Apple’s new iPhone 8 and iPhone 8 Plus have smaller batteries than the iPhone 7 and iPhone 7 Plus, respectively, according to details discovered today on China’s official communications certification board.

The TENAA listings were highlighted by mobile leaker Steve Hemmerstoffer in a tweet, revealing that the iPhone 8 comes with a 1,821mAh battery, while the iPhone 8 Plus has a 2,675mAh battery.

For those how cares about, Tenaa just confirmed #iPhone8 and #iPhone8Plus comes with 2GB and 3GB of RAM, reveals 1821mAh and 2675mAh battery pic.twitter.com/NnIvYkVuAk

— Steve H. (@OnLeaks) September 14, 2017

If the TENAA listing is correct, the iPhone 8 line-up therefore features smaller batteries than last year’s flagship Apple smartphones. In comparison, the iPhone 7 and iPhone 7 Plus feature 1,960mAh and 2,900mAh batteries, respectively.

Be that as it may, Apple claims its iPhone 8 devices offer “about the same” battery life as the iPhone 7 and iPhone 7 Plus when it comes to internet use, talk time, and audio and video playback over wireless.

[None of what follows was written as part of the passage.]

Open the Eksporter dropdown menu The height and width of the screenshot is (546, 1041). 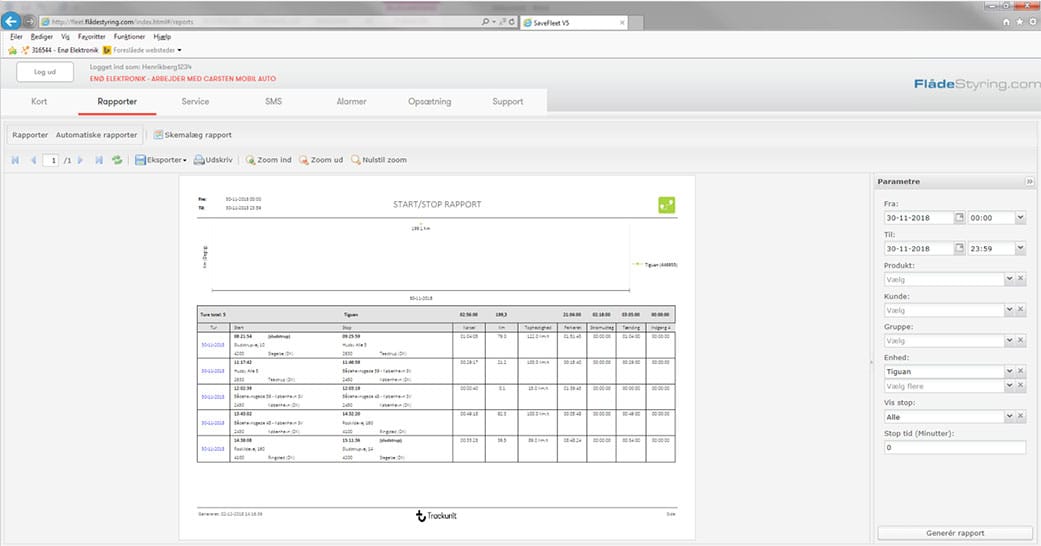[161, 160]
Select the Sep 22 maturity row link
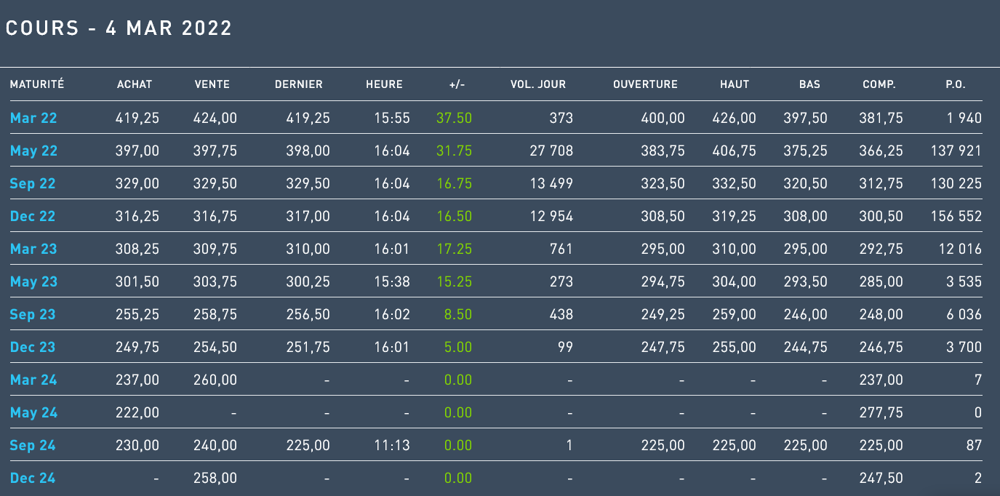The height and width of the screenshot is (496, 1000). pyautogui.click(x=33, y=184)
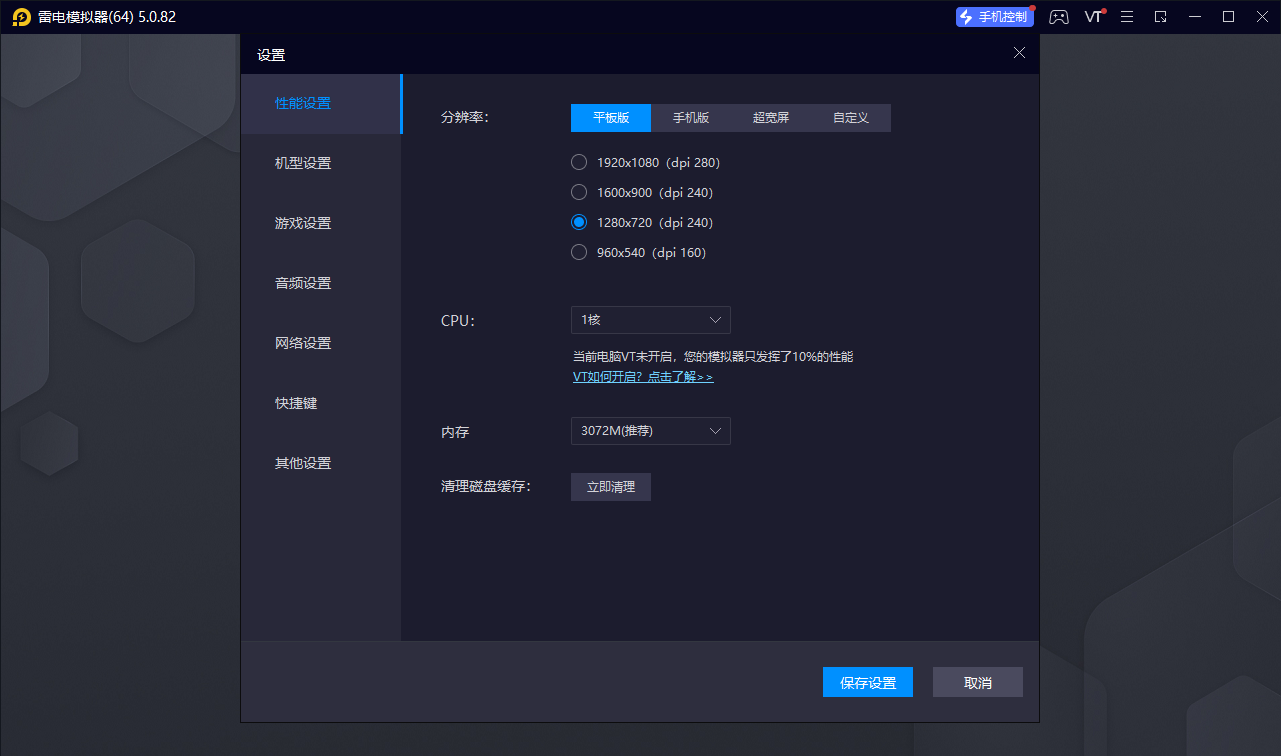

It looks as if Apple has been able to eke out near identical battery life out of smaller batteries in the iPhone 8 devices thanks to the company’s new high performance A11 Bionic processor, which Apple claims is more power efficient than previous chipsets.

The smaller batteries also boast support for wireless Qi charging and a new fast-charge capability, which means the iPhone 8 and iPhone 8 Plus can be charged to 50 percent battery life in 30 minutes using Apple’s 29W, 61W, or 87W USB-C Power Adapters (sold separately and included with Apple’s latest MacBook and MacBook Pro models).

In addition to the battery details, the TENAA listings also appear to confirm the iPhone 8 has 2GB of RAM and the iPhone 8 Plus packs 3GB of RAM, as previously reported.

We’ll have to wait for the inevitable device teardowns for conclusive evidence about these specs. The new smartphones will be available to pre-order from September 15, with the devices launching on September 22. Prices start from $699 for the iPhone 8 and $799 for the iPhone 8 Plus.